Directions for this task: Here is the task for the records below: repeat exactly the lines from the one with "Select the Home tab label" to the one with "The width and height of the screenshot is (1456, 819).", both included, and nothing else.

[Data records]
━━━━━━━━━━

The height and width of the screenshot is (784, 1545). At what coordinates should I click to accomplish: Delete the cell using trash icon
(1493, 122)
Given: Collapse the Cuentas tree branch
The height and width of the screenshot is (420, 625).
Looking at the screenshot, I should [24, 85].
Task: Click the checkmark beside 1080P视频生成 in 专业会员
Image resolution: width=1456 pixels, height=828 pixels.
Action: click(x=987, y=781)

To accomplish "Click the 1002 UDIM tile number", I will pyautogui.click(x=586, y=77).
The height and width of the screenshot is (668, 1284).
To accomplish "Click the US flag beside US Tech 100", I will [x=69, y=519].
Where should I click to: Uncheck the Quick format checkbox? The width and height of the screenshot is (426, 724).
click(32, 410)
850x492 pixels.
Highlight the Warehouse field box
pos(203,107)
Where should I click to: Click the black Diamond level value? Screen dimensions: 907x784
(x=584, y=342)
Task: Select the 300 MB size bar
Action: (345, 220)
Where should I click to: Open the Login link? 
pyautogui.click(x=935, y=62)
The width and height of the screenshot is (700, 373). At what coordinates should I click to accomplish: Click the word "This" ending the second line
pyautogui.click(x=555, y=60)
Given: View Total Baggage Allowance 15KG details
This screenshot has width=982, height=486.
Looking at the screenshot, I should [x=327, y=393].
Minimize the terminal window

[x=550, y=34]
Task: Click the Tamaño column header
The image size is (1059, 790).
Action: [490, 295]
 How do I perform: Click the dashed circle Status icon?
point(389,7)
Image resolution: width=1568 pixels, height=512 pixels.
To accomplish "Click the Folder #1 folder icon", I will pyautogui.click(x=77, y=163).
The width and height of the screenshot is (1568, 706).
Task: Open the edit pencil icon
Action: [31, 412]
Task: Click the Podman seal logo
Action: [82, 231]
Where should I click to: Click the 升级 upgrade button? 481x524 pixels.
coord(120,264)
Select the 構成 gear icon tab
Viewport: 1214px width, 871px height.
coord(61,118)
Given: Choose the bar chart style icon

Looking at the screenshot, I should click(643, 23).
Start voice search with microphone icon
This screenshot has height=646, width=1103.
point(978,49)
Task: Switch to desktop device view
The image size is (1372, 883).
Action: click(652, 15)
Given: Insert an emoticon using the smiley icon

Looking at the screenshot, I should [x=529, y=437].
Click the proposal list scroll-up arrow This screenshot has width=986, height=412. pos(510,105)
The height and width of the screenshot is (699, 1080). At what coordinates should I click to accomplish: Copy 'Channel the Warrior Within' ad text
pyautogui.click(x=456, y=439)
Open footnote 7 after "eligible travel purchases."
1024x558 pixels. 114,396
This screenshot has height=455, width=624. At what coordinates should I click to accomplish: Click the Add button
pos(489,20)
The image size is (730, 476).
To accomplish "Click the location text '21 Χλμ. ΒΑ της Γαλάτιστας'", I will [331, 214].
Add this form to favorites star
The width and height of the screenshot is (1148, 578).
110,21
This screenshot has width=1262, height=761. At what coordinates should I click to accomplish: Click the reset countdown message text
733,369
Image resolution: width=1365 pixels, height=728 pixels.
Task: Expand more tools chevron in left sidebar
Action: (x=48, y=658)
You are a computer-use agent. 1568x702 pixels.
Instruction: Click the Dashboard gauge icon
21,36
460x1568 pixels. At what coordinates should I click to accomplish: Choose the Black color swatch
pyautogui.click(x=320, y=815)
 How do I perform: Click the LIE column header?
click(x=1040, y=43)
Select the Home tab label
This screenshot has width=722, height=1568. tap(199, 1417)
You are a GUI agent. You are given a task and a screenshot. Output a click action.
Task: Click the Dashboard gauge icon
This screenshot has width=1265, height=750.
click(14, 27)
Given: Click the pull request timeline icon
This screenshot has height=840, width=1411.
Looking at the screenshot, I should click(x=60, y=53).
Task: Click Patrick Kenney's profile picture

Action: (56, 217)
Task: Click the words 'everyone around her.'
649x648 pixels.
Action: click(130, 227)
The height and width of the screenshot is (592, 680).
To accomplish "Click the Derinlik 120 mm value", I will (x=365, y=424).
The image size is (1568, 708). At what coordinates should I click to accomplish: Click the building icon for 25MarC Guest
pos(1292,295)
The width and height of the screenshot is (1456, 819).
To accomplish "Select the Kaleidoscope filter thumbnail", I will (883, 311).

━━━━━━━━━━

Task output:
Select the Home tab label
This screenshot has width=722, height=1568. tap(199, 1417)
You are a GUI agent. You are given a task and a screenshot. Output a click action.
Task: Click the Dashboard gauge icon
This screenshot has width=1265, height=750.
click(14, 27)
Given: Click the pull request timeline icon
This screenshot has height=840, width=1411.
Looking at the screenshot, I should click(x=60, y=53).
Task: Click Patrick Kenney's profile picture

Action: (56, 217)
Task: Click the words 'everyone around her.'
649x648 pixels.
Action: click(130, 227)
The height and width of the screenshot is (592, 680).
To accomplish "Click the Derinlik 120 mm value", I will (x=365, y=424).
The image size is (1568, 708). At what coordinates should I click to accomplish: Click the building icon for 25MarC Guest
pos(1292,295)
The width and height of the screenshot is (1456, 819).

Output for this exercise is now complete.